One of my friends in Davis swears by the statement that people who go to the gym everyday are either gay or sexually frustrated. Houseboats is like one humongous mating ritual. To avoid uninvited sexual assault, as opposed to invited sexual assault, I simply wrote “Stage 5 Clinger“ on my arm. You can literally get picked up just by walking down the island. But those who can‘t fork opt to fight. Hence the rock fight that I‘m very sad to have missed.
There‘s always a moment of still silence right before the sun comes up. It‘s a little after everyone passes out and right after their friends finish drawing dicks all over them with Sharpies that a slight peace drifts over the lake. This is the time when you can actually enjoy living up the great outdoors. Ish.
Despite the savageness of everything, in a strange way we were all more civil to each other in a weird kind of way. If ever there was someone whom you‘ve passed on campus everyday of your life, looked at, known who they are, but not said anything, this was the place to become their new best friend. Like that one dude who kept muttering “You‘re so cute“ while on the verge of falling into my boobs.
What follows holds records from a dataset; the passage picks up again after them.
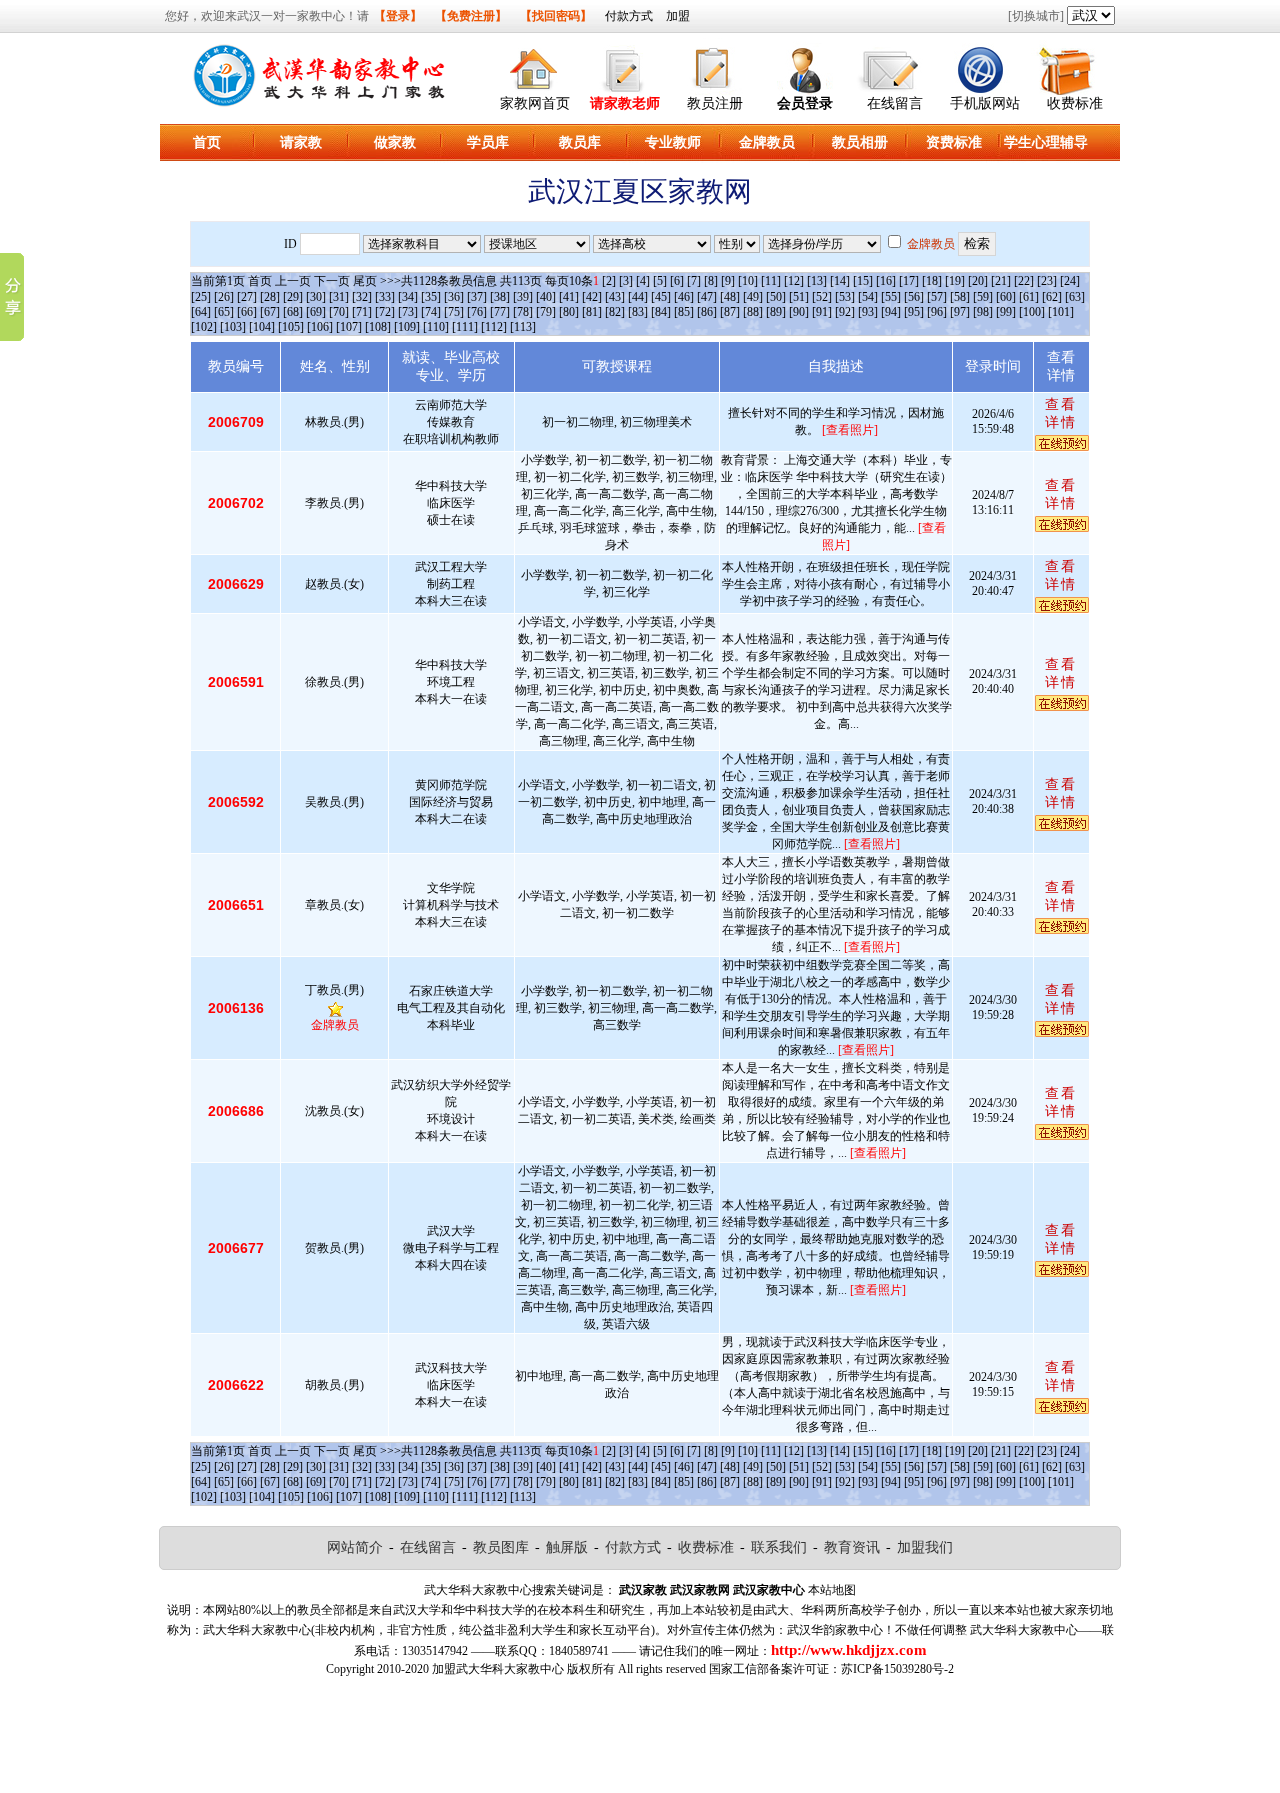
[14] (840, 281)
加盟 (678, 16)
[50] (776, 297)
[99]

I remedied that social disaster by yelling “Peace homes!” and booking it off the boat on a waterslide.
There‘s only one real rule on houseboats, which is simply to not die. Other than that, it‘s pretty much an “anything goes“ world, and it‘s extremely liberating. I‘m not gonna lie, the return to reality has been a bit of a drag. Sure, I got to shower the Lake Shasta sewage off me and finally put some hydrogen peroxide on my battle scars, but I‘m gonna miss not having to wear real clothes and dining with Captain Morgan for breakfast in the mornings. More than you can imagine.